* Begin READING TEXT *

Additionally, the surface and layout (basically, the place in which the holes are drilled into the ball) of a bowling ball can drastically change the way a ball reacts. For example, a ball can be drilled to go further down the lane, and then sharply hook at the backend of the lane, whereas the same ball can be drilled to hook earlier, and in a less severe fashion. Additionally, by sanding or polishing the surface of a bowling ball, a bowler can achieve various different ball reactions. Much as a golfer has many different golf clubs to choose from, using different types of balls, ball layouts, and ball surfaces can provide the means to deal with various different conditions. This is why bowling is considered a Sport.
Organizations
League and tournament ten-pin bowling groups in the United States have the option to be certified by the United States Bowling Congress (USBC). The USBC provides standard sets of rules for the play of the game, equipment and other things. It also provides several achievement and high score (honor) awards.
The Bowling Proprietors Association of America (BPAA), founded in 1932, serves the interests of bowling center owners. The BPAA includes more than 3,300 bowling centers among its membership. For many years, the BPAA has run the BPAA United States Open tournament (commonly referred to as the "U.S. Open"), originally call the BPAA-All Star Tournament.
Also, high school bowling teams are on the rise. Many high schools have bowling clubs. Some are even considered varsity sports. They have a Conference Championship, Sectionals, Regionals, Semi-State and State.
Ten-pin bowling technology
- For the machine which sets bowling pins, see pinsetter.
The behavior of a rolling ball on a surface is controlled by several factors, the most obvious being the bowler's delivery. In the delivery, the bowler can advantageously use or fight (intentionally or unintentionally) the force of gravity. After the ball is on the surface of the lane, a complex interaction of friction, gyroscopic inertia and gravity becomes a factor that can range from subtle to perhaps amazing. These environmental influences can be segregated as either lane conditions or ball characteristics.

* End READING TEXT *

PROBLEMS TO SOLVE:
1) List each championship level that the bowling text gives for high school bowling teams.
2) In the bowling text, starting at "Organizations" and ending at "Semi-State and State.", write the passage out again, replacing "USBC" with "Congress".

* Begin DATA ENTRIES *

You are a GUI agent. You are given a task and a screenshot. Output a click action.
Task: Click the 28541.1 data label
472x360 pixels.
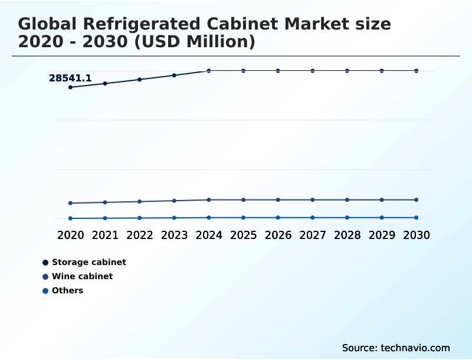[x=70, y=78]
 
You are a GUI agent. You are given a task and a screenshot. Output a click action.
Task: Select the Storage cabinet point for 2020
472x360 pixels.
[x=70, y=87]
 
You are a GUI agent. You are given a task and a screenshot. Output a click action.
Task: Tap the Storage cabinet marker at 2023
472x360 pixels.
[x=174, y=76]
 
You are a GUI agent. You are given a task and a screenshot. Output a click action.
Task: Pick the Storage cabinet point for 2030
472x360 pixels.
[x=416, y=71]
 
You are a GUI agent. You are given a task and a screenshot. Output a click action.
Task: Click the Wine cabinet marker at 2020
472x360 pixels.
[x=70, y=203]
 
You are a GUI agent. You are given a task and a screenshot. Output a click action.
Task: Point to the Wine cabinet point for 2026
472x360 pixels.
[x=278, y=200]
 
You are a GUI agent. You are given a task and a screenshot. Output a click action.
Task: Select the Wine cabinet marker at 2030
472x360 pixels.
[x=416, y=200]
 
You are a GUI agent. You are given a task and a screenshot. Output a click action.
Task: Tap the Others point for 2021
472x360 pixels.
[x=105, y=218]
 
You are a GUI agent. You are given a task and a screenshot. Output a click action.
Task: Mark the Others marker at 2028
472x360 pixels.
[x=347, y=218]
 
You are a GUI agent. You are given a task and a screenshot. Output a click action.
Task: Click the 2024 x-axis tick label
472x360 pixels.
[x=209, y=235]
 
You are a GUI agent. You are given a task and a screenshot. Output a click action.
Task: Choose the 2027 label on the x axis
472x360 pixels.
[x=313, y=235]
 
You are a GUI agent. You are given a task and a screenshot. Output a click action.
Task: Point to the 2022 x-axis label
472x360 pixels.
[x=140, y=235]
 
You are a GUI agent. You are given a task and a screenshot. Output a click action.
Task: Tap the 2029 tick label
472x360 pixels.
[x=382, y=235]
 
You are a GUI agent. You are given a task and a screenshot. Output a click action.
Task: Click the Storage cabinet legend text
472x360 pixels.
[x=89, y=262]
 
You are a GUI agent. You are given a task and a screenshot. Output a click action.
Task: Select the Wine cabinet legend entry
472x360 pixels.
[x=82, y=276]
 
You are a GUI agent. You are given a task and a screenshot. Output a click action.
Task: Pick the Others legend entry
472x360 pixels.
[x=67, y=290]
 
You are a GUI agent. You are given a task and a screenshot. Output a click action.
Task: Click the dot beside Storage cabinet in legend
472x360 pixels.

* End DATA ENTRIES *

SOLVED TASKS:
1) Conference Championship, Sectionals, Regionals, Semi-State, State

2)
Organizations
League and tournament ten-pin bowling groups in the United States have the option to be certified by the United States Bowling Congress (Congress). The Congress provides standard sets of rules for the play of the game, equipment and other things. It also provides several achievement and high score (honor) awards.
The Bowling Proprietors Association of America (BPAA), founded in 1932, serves the interests of bowling center owners. The BPAA includes more than 3,300 bowling centers among its membership. For many years, the BPAA has run the BPAA United States Open tournament (commonly referred to as the "U.S. Open"), originally call the BPAA-All Star Tournament.
Also, high school bowling teams are on the rise. Many high schools have bowling clubs. Some are even considered varsity sports. They have a Conference Championship, Sectionals, Regionals, Semi-State and State.